Set problem: Rewrite the entries below, replacing every instance of "Screen dimensions" with "Display size" and changing nothing else. Omit the pictures from your answer.
* BEGIN Dataset *
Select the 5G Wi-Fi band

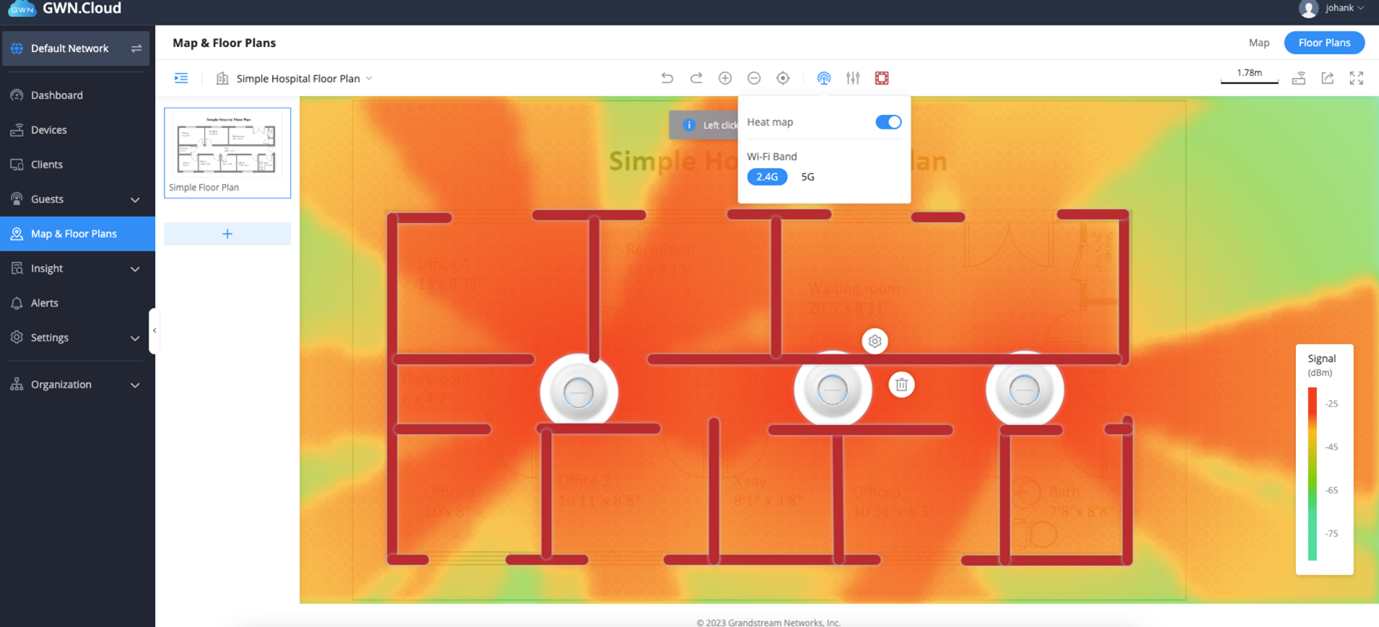[x=808, y=177]
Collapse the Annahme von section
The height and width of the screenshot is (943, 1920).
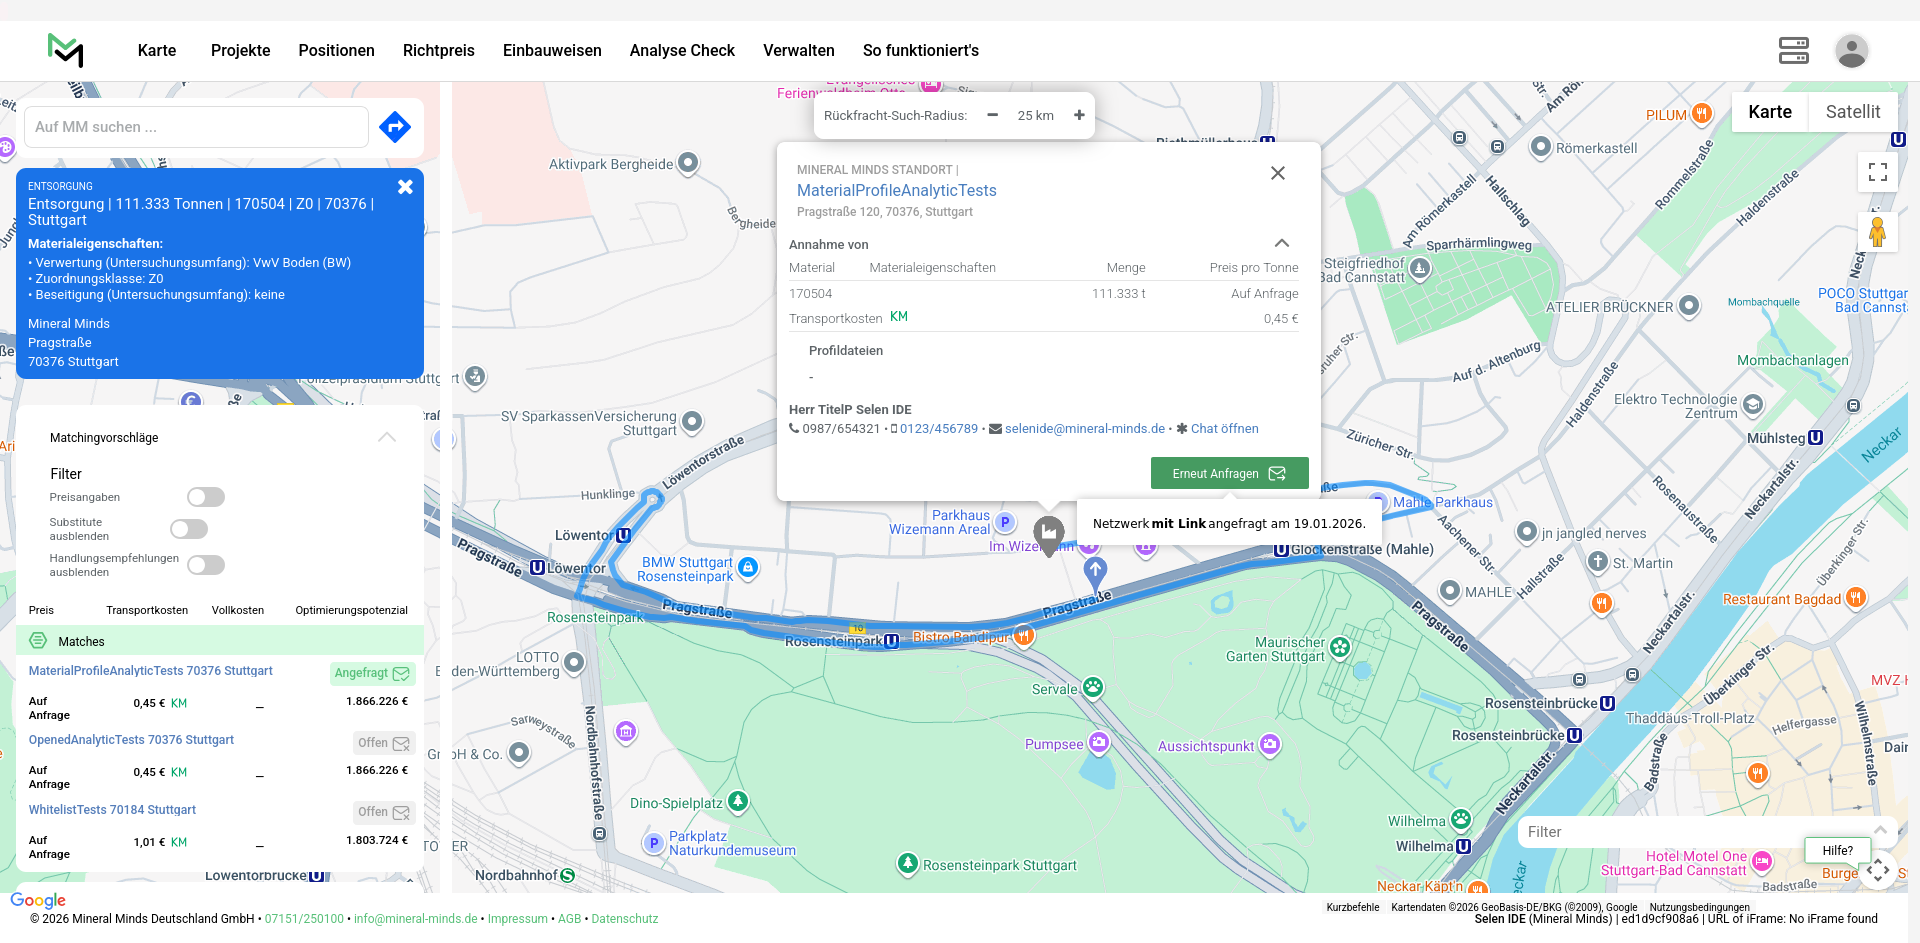click(1281, 244)
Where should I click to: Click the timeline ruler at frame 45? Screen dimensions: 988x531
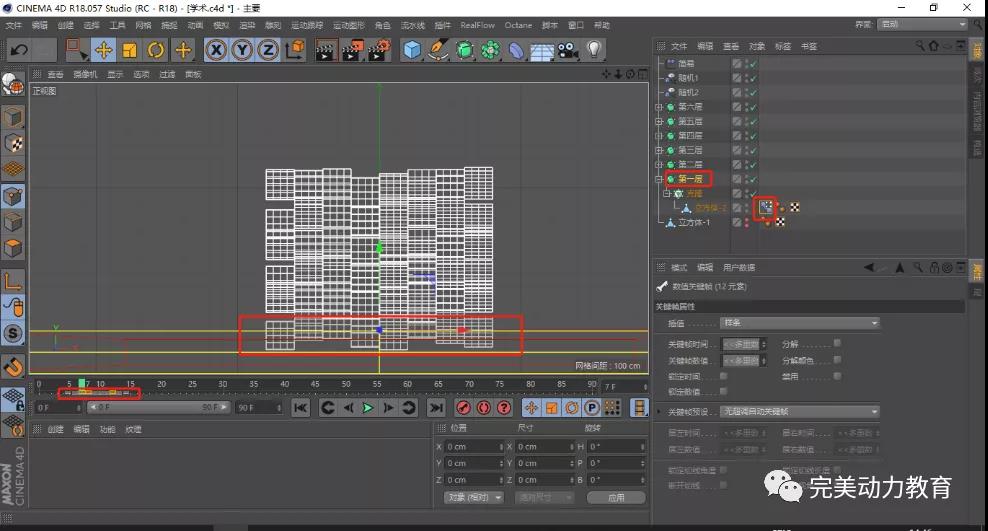coord(315,385)
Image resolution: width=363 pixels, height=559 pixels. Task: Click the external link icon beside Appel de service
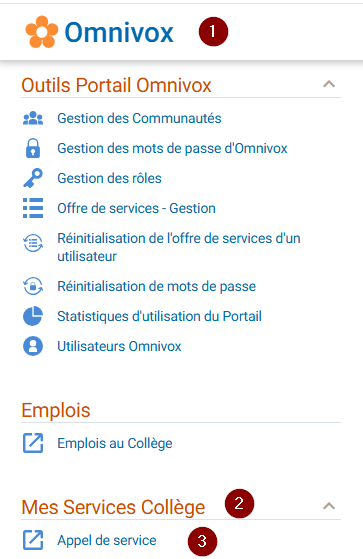pos(33,540)
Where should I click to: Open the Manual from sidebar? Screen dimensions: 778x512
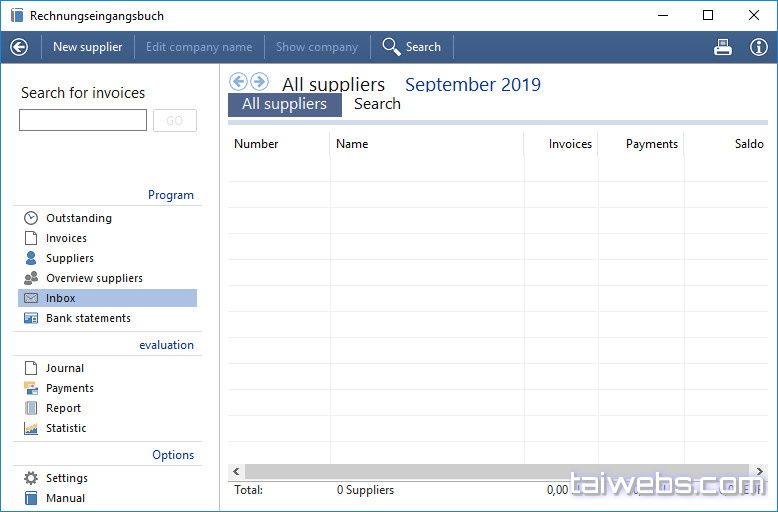coord(65,498)
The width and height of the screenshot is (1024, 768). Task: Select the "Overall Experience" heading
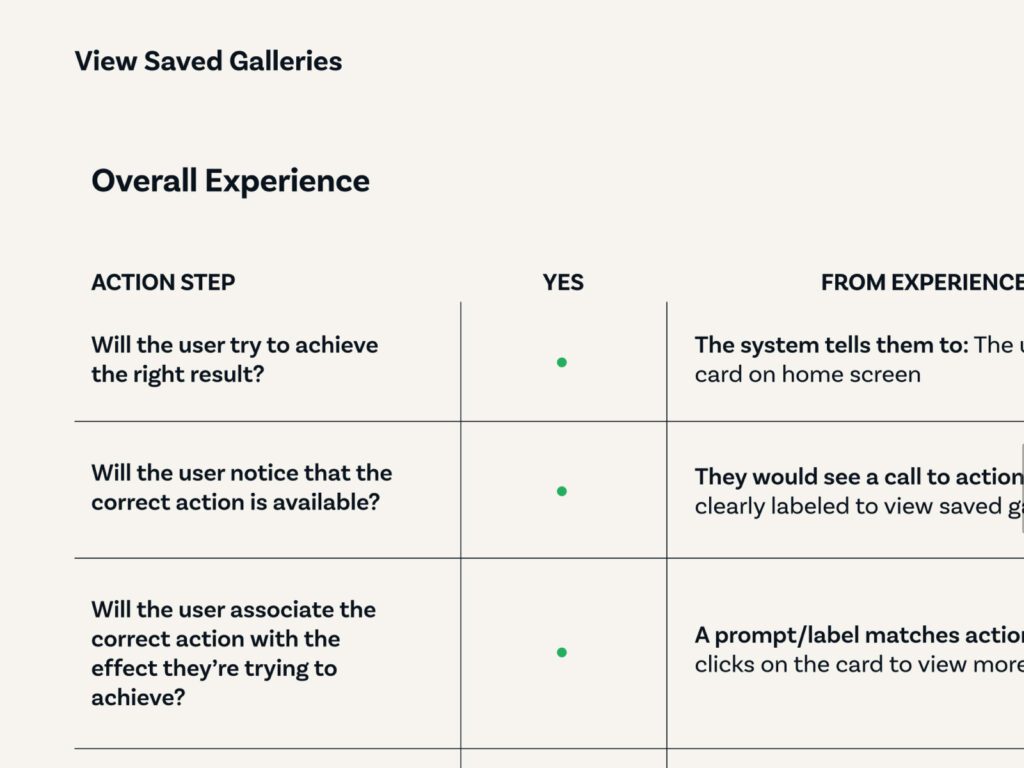[231, 181]
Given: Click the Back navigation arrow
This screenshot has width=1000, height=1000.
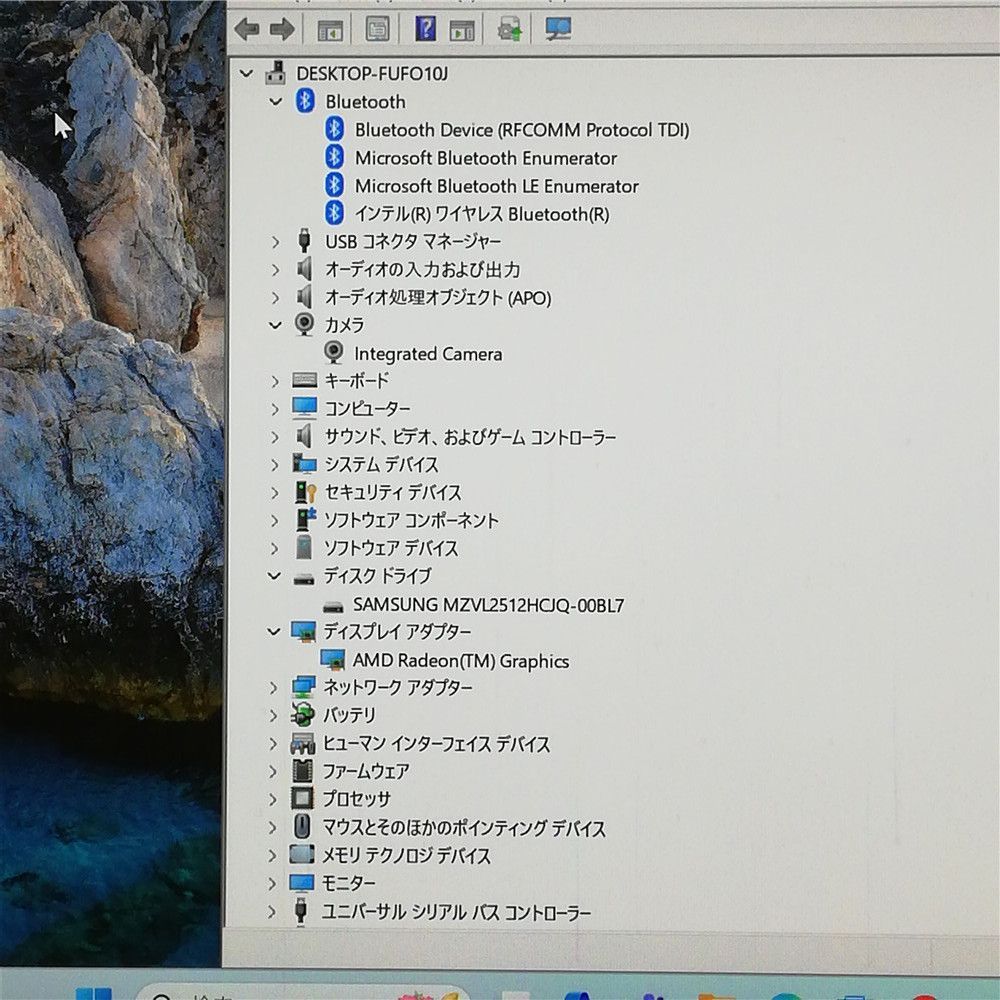Looking at the screenshot, I should click(x=246, y=28).
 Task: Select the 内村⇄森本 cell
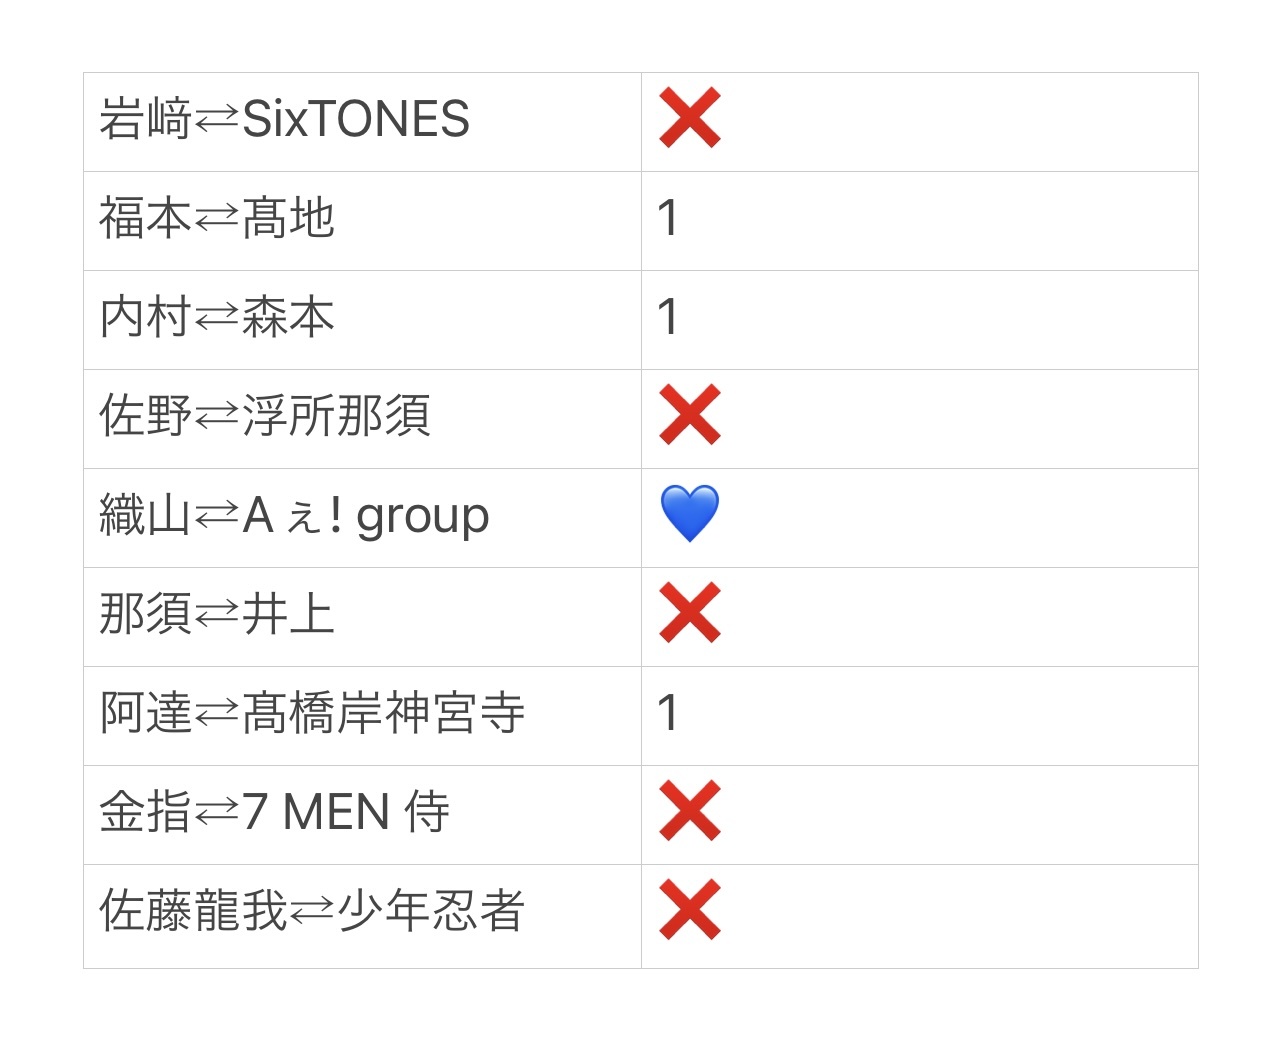point(362,320)
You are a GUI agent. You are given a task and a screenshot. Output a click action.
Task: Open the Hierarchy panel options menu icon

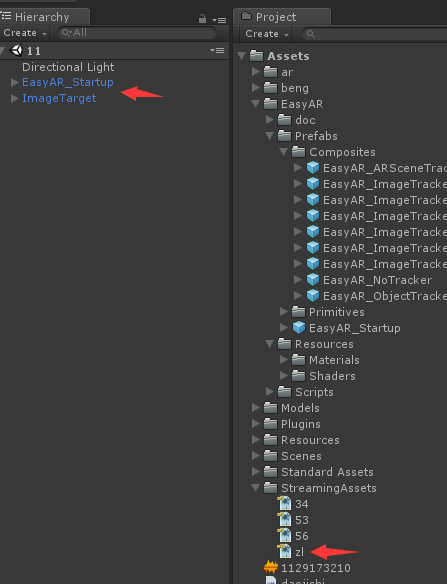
* END Dataset *
Solution:
Select the 5G Wi-Fi band

[x=808, y=177]
Collapse the Annahme von section
The height and width of the screenshot is (943, 1920).
click(1281, 244)
Where should I click to: Click the timeline ruler at frame 45? Display size: 988x531
coord(315,385)
Image resolution: width=363 pixels, height=559 pixels. Task: Click the external link icon beside Appel de service
pos(33,540)
Where should I click to: Open the Manual from sidebar? Display size: 778x512
coord(65,498)
The width and height of the screenshot is (1024, 768). Task: Select the "Overall Experience" heading
[231, 181]
Given: Click the Back navigation arrow
This screenshot has width=1000, height=1000.
Looking at the screenshot, I should click(x=246, y=28).
 Task: Select the 内村⇄森本 cell
point(362,320)
You are a GUI agent. You are given a task and a screenshot. Output a click action.
Task: Open the Hierarchy panel options menu icon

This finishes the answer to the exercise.